Par ailleurs, seul Union Investment s’est opposé aux deux autres réélections d’administrateurs, et Ostrum Asset Management et La Banque Postale Asset Management à l’une des deux. Ces trois investisseurs sont également les seuls à avoir voté contre la rémunération du PDG. Tous les autres principaux actionnaires analysés ont apporté leur soutien à ces résolutions, qui ont toutes obtenu au global plus de 89% de voix favorables.
Priorité aux profits à court terme
Les actionnaires de TotalEnergies adoptent une logique court-termiste privilégiant les revenus financiers immédiats aux investissements nécessaires à la transition. Ils ont en effet approuvé à la quasi-unanimité l’allocation des dividendes et les comptes financiers. Alors que l’entreprise pourrait utiliser ses profits records pour investir dans les énergies soutenables, les actionnaires valident à 99,99% le versement de dividendes [5]. Pour rappel, en 2023, pour chaque dollar investi dans ses activités de production d’électricité, qui sont censés regrouper ses activités liées à la transition mais intègrent des activités basées sur le gaz fossile, TotalEnergies a distribué 3,4 dollars aux actionnaires.

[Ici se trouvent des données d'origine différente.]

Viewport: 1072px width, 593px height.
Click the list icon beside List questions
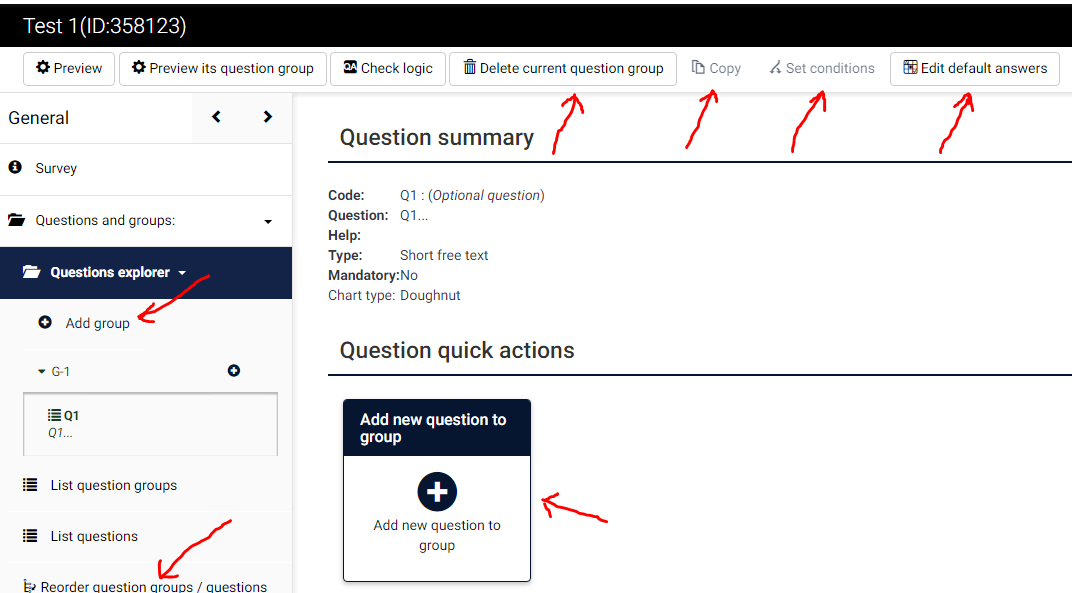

De la même façon, bien que les comptes financiers de TotalEnergies n’intègrent pas correctement les risques liés au climat [6], sous-estimant ainsi leurs impacts financiers sur le long terme, 99,5% des actionnaires les ont approuvés à l’assemblée générale. Aucun des 20 principaux actionnaires et des 10 plus grands actionnaires français de TotalEnergies n’a voté contre le versement de dividendes et les comptes financiers.
L’heure est venue pour les actionnaires de TotalEnergies de prendre leurs responsabilités et de changer radicalement d’approche avec l’entreprise. Pour empêcher ses projets climaticides, ils doivent absolument s’opposer aux votes stratégiques de routine et arrêter les nouveaux investissements auprès de l’entreprise, en priorité l’achat d’obligations.